● EXERCISE INSTRUCTIONS: No picture belongs in the copy. Repeat each line below exactly.

(Saved data entries)
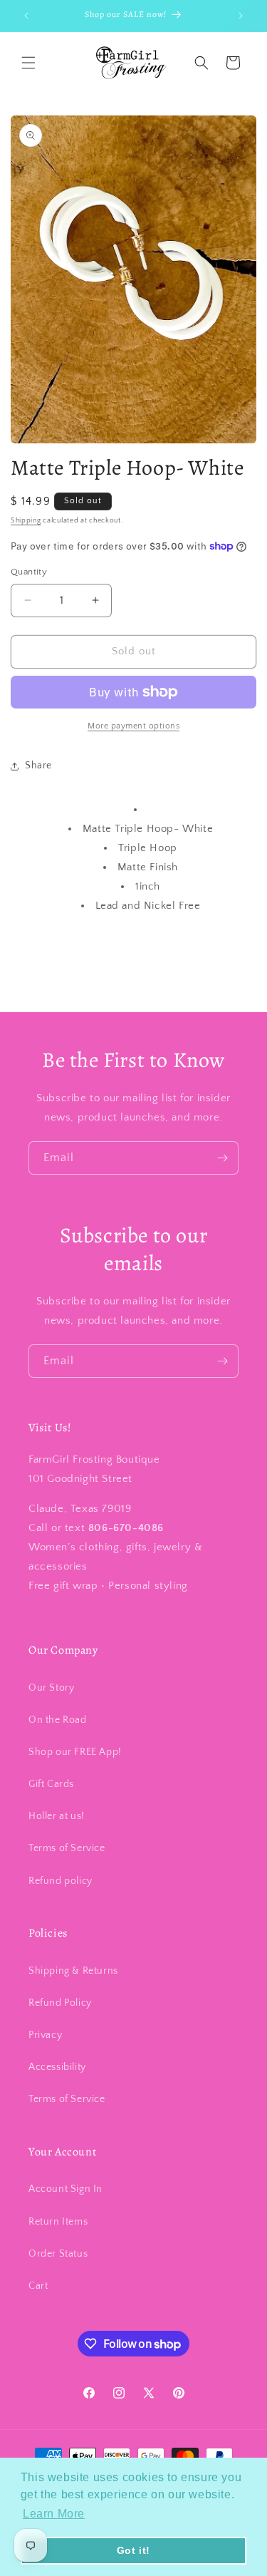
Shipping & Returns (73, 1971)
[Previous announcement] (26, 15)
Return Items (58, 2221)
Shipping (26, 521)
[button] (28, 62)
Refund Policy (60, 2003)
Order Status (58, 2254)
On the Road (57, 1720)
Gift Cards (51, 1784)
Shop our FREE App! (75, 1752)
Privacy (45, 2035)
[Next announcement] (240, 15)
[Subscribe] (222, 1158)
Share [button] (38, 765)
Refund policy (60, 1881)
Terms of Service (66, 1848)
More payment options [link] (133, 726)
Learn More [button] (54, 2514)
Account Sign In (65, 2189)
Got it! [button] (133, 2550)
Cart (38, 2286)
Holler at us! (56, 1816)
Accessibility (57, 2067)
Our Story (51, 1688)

● ANSWER FOR THIS EXERCISE:
Shipping & Returns (73, 1971)
[Previous announcement] (26, 15)
Return Items (58, 2221)
Shipping (26, 521)
[button] (28, 62)
Refund Policy (60, 2003)
Order Status (58, 2254)
On the Road (57, 1720)
Gift Cards (51, 1784)
Shop our FREE App! (75, 1752)
Privacy (45, 2035)
[Next announcement] (240, 15)
[Subscribe] (222, 1158)
Share [button] (38, 765)
Refund policy (60, 1881)
Terms of Service (66, 1848)
More payment options [link] (133, 726)
Learn More [button] (54, 2514)
Account Sign In (65, 2189)
Got it! [button] (133, 2550)
Cart (38, 2286)
Holler at us! (56, 1816)
Accessibility (57, 2067)
Our Story (51, 1688)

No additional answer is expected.